Polenta is to northern Italy what bread is to Tuscany, what pasta is to Emilia-Romagna and what rice is to the Veneto: easy to make, hungry to absorb other flavours, and hugely versatile.

Yotam Ottolenghi

A good and serves plenty recipe for a rather quick dinner for busy Christmas people that still want a warm comforting bowl for family and friends after busy days of Christmas prep…I had the short list of ingredients in the house so it was nothing for me to throw together and finish in a short period of time. It took little time to gather and prep the ingredients and I actually sat and reread the recipe to be sure that I had done what I could do until cooking the pasta time.
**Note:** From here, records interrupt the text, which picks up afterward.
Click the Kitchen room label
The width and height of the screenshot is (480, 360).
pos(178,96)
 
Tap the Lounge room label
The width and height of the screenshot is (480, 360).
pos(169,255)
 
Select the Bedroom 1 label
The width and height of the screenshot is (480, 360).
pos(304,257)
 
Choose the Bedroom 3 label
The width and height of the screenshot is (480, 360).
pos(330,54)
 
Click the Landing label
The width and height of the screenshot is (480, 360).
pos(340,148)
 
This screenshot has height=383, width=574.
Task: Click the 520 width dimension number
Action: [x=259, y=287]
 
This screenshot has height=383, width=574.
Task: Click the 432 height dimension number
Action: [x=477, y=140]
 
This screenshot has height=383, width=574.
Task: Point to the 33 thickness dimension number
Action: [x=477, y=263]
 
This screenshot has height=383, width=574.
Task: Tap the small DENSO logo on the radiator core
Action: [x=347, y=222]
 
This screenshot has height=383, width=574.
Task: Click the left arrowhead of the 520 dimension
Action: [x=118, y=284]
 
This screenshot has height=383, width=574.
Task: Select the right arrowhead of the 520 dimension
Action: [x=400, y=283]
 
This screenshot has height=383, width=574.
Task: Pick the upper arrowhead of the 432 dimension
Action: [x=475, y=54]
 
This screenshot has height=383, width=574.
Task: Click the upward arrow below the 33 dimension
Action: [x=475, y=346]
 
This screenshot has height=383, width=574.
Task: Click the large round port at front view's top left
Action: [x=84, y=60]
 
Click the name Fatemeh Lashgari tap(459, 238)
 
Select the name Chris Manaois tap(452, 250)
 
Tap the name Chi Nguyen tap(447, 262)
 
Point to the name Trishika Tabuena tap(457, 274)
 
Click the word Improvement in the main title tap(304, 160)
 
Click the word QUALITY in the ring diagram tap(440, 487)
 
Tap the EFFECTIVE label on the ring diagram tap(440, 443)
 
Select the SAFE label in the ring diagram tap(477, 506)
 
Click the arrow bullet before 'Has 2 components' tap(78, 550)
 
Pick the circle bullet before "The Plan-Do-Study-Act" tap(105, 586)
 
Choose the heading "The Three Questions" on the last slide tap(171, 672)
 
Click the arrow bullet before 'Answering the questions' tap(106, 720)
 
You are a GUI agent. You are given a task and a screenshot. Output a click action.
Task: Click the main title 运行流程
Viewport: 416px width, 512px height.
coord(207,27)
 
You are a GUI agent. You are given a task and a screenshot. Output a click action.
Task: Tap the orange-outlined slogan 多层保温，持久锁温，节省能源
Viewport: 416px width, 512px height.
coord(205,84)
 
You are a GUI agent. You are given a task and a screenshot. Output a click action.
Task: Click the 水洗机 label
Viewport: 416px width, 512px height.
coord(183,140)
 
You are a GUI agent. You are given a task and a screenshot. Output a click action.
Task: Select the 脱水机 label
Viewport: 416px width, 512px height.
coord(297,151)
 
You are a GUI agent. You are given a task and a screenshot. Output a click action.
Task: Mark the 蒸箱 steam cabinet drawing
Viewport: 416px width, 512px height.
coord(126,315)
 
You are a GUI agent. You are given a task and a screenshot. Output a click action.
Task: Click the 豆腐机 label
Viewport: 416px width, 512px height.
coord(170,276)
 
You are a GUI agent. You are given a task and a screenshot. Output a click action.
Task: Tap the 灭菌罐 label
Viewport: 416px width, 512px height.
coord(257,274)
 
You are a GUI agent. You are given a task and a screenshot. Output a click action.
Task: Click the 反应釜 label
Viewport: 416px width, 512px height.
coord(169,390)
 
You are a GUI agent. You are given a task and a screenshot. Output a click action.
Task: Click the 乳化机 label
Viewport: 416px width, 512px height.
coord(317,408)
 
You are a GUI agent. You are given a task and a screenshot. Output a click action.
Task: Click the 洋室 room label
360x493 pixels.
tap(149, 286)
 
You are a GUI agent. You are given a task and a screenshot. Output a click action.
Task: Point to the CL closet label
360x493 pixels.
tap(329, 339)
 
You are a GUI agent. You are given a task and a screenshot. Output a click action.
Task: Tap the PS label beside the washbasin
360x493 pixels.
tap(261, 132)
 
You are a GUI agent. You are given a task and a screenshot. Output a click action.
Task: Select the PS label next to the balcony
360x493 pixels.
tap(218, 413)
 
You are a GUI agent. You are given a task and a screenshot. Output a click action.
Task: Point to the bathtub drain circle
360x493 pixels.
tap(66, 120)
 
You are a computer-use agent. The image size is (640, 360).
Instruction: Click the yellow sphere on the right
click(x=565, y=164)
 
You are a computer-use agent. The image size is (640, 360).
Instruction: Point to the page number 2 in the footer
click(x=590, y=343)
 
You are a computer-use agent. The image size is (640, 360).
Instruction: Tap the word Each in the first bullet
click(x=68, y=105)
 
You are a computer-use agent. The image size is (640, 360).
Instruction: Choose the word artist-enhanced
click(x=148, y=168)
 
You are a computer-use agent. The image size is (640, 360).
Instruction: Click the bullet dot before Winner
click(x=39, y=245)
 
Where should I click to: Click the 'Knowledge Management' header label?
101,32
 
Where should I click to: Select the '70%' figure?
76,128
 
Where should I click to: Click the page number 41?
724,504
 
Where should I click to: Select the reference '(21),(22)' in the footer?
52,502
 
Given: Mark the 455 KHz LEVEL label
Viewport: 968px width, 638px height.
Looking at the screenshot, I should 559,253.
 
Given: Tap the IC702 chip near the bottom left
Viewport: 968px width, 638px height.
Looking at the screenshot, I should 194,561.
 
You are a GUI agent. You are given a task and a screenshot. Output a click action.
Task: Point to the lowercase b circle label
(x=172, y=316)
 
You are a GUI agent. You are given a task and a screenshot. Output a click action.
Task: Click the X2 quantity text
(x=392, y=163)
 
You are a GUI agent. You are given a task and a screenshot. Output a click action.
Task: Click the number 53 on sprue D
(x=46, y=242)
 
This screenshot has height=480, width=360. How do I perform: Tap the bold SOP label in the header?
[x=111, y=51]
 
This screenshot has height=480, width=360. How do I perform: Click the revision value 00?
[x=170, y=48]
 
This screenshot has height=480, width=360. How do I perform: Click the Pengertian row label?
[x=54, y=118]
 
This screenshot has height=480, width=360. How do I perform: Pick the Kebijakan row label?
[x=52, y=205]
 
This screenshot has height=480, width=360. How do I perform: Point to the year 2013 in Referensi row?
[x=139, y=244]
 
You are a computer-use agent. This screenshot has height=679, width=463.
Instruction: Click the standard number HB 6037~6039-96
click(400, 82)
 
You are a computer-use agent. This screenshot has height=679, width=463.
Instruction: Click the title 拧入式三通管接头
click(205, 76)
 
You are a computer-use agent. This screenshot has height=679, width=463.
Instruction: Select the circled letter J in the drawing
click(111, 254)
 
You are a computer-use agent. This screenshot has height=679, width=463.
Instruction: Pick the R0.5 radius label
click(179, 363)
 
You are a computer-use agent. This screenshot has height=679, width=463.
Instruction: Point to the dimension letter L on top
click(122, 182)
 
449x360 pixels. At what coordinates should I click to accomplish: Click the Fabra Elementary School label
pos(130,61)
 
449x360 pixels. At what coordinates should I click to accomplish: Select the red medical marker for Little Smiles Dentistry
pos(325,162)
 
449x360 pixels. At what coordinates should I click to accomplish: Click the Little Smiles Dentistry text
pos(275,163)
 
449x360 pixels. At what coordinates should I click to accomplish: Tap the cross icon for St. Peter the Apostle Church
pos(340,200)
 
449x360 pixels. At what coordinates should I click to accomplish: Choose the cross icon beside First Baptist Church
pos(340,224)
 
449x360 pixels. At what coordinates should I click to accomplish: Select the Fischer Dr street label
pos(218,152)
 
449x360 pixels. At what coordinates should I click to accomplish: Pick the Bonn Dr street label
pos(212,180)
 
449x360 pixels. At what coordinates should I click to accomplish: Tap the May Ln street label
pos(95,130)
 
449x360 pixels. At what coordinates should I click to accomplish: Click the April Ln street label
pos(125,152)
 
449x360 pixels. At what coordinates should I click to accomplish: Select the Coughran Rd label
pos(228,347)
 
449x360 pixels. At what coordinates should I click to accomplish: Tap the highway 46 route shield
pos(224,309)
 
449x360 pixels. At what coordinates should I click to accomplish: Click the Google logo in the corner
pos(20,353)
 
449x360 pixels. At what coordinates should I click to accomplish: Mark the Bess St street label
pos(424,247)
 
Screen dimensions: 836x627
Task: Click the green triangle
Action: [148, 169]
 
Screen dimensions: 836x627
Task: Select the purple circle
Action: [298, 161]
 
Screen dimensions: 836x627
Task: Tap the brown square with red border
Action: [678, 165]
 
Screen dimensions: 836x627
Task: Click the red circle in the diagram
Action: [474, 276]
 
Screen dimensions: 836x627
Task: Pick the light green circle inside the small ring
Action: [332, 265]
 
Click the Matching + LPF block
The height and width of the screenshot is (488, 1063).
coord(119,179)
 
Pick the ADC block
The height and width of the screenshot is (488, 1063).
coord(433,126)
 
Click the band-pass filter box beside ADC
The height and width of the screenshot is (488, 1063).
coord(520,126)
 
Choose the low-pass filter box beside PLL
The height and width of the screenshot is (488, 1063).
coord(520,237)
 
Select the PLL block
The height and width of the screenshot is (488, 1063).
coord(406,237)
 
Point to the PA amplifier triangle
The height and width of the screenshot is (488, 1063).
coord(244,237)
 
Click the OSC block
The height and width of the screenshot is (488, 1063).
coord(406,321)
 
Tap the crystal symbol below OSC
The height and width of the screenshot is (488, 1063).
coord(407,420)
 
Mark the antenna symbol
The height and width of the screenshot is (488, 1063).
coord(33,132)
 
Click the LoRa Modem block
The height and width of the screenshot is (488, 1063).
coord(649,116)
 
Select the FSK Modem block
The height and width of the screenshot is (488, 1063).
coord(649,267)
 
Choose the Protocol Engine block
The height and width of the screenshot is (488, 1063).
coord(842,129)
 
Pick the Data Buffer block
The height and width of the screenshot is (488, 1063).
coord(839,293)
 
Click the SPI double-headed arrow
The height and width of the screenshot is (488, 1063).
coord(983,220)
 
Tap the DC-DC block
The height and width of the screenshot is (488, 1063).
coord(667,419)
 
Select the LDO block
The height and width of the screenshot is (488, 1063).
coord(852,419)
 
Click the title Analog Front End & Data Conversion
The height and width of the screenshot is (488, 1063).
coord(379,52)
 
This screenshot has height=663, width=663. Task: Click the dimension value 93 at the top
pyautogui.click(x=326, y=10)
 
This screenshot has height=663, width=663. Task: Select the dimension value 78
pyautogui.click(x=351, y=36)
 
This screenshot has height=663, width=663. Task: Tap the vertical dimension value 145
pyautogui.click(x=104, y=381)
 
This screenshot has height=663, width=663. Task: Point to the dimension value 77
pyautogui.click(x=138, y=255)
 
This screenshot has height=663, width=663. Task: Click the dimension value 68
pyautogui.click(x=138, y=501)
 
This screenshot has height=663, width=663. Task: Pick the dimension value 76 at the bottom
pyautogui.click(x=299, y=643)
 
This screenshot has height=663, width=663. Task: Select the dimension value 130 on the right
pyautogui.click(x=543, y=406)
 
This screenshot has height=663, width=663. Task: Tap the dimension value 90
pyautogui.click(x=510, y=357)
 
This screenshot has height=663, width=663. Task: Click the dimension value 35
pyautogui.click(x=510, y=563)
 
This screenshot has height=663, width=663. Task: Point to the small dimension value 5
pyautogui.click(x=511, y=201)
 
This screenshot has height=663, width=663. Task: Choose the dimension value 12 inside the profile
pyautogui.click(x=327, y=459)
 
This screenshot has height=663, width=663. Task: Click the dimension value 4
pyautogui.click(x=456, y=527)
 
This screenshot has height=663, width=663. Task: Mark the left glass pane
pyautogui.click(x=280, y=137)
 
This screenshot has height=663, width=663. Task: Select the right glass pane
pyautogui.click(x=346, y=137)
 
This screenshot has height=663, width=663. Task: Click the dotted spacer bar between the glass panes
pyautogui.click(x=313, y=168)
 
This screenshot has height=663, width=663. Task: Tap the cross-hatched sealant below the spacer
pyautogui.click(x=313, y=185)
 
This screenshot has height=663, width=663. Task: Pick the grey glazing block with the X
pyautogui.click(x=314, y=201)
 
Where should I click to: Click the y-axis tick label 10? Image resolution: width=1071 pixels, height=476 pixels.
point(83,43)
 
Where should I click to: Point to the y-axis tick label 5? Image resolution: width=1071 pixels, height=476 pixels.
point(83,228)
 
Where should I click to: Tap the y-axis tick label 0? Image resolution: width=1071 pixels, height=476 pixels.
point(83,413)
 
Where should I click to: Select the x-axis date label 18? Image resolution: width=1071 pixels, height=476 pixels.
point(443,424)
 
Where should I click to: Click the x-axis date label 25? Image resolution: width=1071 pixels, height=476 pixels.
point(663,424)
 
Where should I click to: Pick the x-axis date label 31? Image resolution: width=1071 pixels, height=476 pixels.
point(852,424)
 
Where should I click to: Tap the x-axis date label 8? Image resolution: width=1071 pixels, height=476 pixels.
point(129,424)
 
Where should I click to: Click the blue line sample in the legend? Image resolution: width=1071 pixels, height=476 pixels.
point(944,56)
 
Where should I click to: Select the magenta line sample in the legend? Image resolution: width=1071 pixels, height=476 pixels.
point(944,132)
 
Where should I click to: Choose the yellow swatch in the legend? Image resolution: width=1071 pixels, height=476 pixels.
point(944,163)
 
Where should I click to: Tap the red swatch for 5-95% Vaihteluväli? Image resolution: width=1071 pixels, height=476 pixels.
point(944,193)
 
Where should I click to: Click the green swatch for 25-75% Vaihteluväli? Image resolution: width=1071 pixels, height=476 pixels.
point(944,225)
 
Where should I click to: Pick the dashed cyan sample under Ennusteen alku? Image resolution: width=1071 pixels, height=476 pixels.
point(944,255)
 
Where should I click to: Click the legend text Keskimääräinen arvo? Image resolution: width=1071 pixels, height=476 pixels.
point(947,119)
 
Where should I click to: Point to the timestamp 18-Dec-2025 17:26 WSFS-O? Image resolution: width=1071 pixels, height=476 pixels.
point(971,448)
A creamy, luscious, and filling dish that needs nothing more that a salad to go with if you like. A fancy Mac ‘n cheese indeed.
Notes: I did find good selection of assorted mushrooms already sliced in one package/4 ounces that worked quite well and in large pieces so y mushroom hater could avoid them. Also Virginia baked ham, thinly sliced, is a great substitute and does not give off a heavy smoky flavor to the dish. I did cut the recipe in half and I didn’t have potato flakes and it still all worked. I had all but the taleggio cheese so I had options. Fontina, and havarti or gruyere works just fine.

Ingredients

1 lb. mixed fresh mushrooms (4 small porcini, chanterelles, Chiodini, or Shimeji
3⁄4 lb. long fusilli pasta
1 cup fresh cream
9 oz. taleggio
4 oz. fontina
1 oz. ham, sliced into strips
1 tsp. potato flakes
2 Tbsp. milk
santoreggia or summer savory to taste (substitute with rosemary and thyme)
1 Tbsp. unsalted butter
salt – pepper

Clean the mushrooms with a damp cloth. Cut into pieces. Melt the butter in a saucepan until frothy. Add mushrooms and cook for 4-5 minutes. Season with salt and pepper to taste.

Dissolve the potato flakes in the milk and set aside. Dice the taleggio and fontina in 1⁄4” pieces. Add the cream and cheeses to a small saucepan over low heat. Stir constantly until they soften. Add the dissolved potato flake-milk mixture.

Continue to stir until completely melts. Season with salt and pepper to taste. 

Bring a large pot of water to a boil and season with salt. Add the pasta and cook until al dente. Drain and add to the saucepan. Cook for 1-2 minutes over low heat. 

Remove from heat. Top with the mushrooms, ham, and santoreggia to taste. Serve immediately.